Volunteers at the heart of AME

Friday, April 13, 2018

People volunteer for AME for different reasons… some do so to give back to the lean and continuous improvement community, others volunteer because they want to meet like-minded peers and gain insights they can take back to their companies. Whatever their motivations, volunteers have been the key ingredient for AME’s success since day one.  

Next week (April 15-21) is National Volunteer Appreciation Week. As a volunteer-driven organization, AME relies heavily on volunteers at all levels: from short-term opportunities as a writer or an event host to longer-term, to higher-level opportunities such as a member of our annual international conference planning team, to leadership roles on the management team and board. Even the chair position is held by a volunteer. Simply stated, AME could not exist without the hard work from its volunteers.

Leading the way is Ellen Sieminski, VP of volunteer support. A volunteer, herself, Sieminski has volunteered with AME for 12 years and finds that for her, volunteering is a “labor of love.” She began volunteering because a Midwestern regional board member saw her at a few events over the course of a year and suggested she join a group of peers who were equally as passionate about continuous improvement.  “I had no idea how much I would love both the act of volunteering as well as the people with whom I volunteer,” Sieminski says. “While I’ve held a variety of AME roles, right now it’s truly an honor to help my fellow volunteers get the most out of our collective volunteer experience.”

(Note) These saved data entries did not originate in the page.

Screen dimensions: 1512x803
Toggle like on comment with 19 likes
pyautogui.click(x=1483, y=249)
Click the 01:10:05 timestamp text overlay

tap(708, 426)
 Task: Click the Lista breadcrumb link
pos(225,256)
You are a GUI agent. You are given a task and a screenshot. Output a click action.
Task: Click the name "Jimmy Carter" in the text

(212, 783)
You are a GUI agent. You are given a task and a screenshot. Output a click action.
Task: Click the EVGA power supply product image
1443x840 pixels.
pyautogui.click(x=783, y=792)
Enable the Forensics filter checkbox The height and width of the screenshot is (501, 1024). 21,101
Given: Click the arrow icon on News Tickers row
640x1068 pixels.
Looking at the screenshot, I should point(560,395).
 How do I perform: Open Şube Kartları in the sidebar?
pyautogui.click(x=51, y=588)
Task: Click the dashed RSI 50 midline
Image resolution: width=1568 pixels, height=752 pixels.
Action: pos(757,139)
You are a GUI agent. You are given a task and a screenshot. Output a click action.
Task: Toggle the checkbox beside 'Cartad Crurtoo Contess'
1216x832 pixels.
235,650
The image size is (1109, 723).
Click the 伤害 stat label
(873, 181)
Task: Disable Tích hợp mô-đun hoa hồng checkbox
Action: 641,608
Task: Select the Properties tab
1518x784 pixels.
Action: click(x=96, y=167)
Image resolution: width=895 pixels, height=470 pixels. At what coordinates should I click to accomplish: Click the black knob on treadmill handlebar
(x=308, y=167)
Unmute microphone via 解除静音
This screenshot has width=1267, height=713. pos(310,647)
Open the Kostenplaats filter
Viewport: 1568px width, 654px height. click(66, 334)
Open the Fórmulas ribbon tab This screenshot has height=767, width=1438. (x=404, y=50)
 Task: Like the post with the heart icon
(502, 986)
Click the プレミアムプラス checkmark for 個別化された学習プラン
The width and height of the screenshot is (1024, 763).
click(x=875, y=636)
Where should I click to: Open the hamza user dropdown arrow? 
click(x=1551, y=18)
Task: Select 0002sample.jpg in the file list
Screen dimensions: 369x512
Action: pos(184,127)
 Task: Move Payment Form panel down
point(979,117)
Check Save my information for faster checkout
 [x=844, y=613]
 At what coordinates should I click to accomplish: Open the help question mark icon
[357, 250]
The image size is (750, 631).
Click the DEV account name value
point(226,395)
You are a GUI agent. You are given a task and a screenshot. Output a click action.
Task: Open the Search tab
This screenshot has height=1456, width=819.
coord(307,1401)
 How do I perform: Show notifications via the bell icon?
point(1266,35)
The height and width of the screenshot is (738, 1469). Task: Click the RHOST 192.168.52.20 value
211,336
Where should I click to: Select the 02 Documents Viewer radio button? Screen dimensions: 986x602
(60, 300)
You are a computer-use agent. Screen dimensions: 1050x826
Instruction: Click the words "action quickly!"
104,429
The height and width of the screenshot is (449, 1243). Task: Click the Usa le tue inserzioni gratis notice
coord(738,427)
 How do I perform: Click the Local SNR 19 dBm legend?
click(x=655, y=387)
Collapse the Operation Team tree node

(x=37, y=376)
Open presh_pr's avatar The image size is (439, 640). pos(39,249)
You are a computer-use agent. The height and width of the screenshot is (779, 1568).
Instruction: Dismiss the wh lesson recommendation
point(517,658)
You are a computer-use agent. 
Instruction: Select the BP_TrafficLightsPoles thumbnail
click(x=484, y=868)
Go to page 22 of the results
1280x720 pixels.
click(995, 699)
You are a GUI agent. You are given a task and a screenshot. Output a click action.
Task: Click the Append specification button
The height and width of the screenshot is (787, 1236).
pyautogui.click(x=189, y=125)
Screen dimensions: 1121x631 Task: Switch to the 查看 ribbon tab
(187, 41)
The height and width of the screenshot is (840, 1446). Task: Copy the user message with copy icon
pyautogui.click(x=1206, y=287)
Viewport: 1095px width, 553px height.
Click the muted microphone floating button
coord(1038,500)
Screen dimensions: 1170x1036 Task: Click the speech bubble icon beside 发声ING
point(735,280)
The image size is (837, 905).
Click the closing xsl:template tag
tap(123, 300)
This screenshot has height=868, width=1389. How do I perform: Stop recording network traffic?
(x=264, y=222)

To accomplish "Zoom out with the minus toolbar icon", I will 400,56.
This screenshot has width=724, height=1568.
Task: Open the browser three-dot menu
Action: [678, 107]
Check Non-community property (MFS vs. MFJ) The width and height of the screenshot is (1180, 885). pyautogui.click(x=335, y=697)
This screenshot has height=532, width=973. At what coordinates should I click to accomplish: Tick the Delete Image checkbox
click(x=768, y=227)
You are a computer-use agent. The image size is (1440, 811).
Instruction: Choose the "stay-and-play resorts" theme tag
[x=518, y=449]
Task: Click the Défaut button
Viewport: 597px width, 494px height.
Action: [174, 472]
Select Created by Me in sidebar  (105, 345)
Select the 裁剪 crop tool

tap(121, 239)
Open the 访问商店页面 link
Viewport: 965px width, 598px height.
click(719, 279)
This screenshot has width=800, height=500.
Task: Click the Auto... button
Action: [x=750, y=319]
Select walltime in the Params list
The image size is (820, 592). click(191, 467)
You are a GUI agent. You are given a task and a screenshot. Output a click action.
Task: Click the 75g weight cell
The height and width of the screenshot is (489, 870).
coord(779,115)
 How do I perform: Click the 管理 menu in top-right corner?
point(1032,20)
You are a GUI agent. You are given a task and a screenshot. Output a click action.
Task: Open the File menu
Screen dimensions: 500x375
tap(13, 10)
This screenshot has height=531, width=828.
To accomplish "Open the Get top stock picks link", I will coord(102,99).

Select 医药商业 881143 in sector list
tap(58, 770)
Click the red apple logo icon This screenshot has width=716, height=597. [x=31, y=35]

AME volunteers strike a pose at the AME Boston 2017 conference.

Another person who has supported AME through volunteerism is John Rubio, VP west region for Simpler Consulting, an IBM Watson Health Company. Rubio was introduced to AME 19 years ago by a colleague who wanted to connect lean thinkers with others in the field. Initially, Rubio joined the AME Western region board as a practitioner and has continued to volunteer by organizing and leading workshops as he has transitioned to consulting.

Rubio says one thing that keeps him involved as an AME volunteer is the opportunity to learn and grow. “Like anything else, no matter how long you’ve been involved, there’s always something new to learn. Things are always changing. AME provides a learning opportunity that you can’t get in many places, with all the activities and various ways you can interact with other members.”

AME Author and Target Online contributor Becky Morgan attended her first AME event fifteen years ago. The president of Fulcrum ConsultingWorks, Inc., she met the late Ken McGuire, who recognized her passion for manufacturing and encouraged her to get involved at a regional level. In addition to volunteer roles within her region, Morgan spent two years leading the networking (customer satisfaction) team for AME Jacksonville 2014.

As a Target Online writer, Morgan especially enjoys receiving reader feedback – good and bad. “The readers are so passionate,” she said. Morgan notes that she and fellow volunteers (as well as the organization) benefit the most when people, “jump in the deep end, and take on the role with full commitment, executing to the best of their ability.”

Nicki Schmidt began her career as an ER nurse and currently works as a lean coach for Michigan Medicine. After attending a lean workshop, Schmidt was eager to learn how she could remove barriers that prevented her from doing her nursing job more effectively. She got involved with AME and began presenting at AME Canadian regional conferences in 2009 and then joined the AME Chicago 2012 conference team as a co-lead on the value stream team.

Schmidt enjoys networking and noted, “I’ve really enjoyed the friends I’ve made. AME offers great opportunities to volunteer, create friendships and grow professionally. I get so much out of it.”

Did you know that AME has regional affiliates in the United Kingdom as well as in Australia? Gary Kerr enjoys volunteering for AME in Australia because it allows him both to give back and to network with peers. To the readers out there who are thinking of volunteering, Gary commented, “working with AME volunteers will likely be one of the most satisfying experiences that you’ll have. You’ll get to make a difference with a group of people who share your passion, and you’ll also have a lot of fun.

In closing, Sieminski said, “If you’ve volunteered for AME – whether that’s been for one hour, one month, one year, or one decade – from the bottom of my heart, thank you. Every one of you has put so much time and energy into ensuring that our members and event attendees have the best possible experience with AME. Your passion, knowledge and support enables AME to help lean practitioners around the globe share, learn and grow.”